• [Aim of the exercise]: Quote the line containing "Where should I click to: Open" and all lines that follow it in the listing below, exactly as written.

▽

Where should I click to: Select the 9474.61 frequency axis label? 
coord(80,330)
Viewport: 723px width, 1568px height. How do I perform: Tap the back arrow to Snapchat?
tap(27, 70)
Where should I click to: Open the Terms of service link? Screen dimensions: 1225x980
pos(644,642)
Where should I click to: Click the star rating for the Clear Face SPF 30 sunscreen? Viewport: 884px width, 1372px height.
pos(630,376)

△

• [Written response]:
Where should I click to: Open the Terms of service link? Screen dimensions: 1225x980
pos(644,642)
Where should I click to: Click the star rating for the Clear Face SPF 30 sunscreen? Viewport: 884px width, 1372px height.
pos(630,376)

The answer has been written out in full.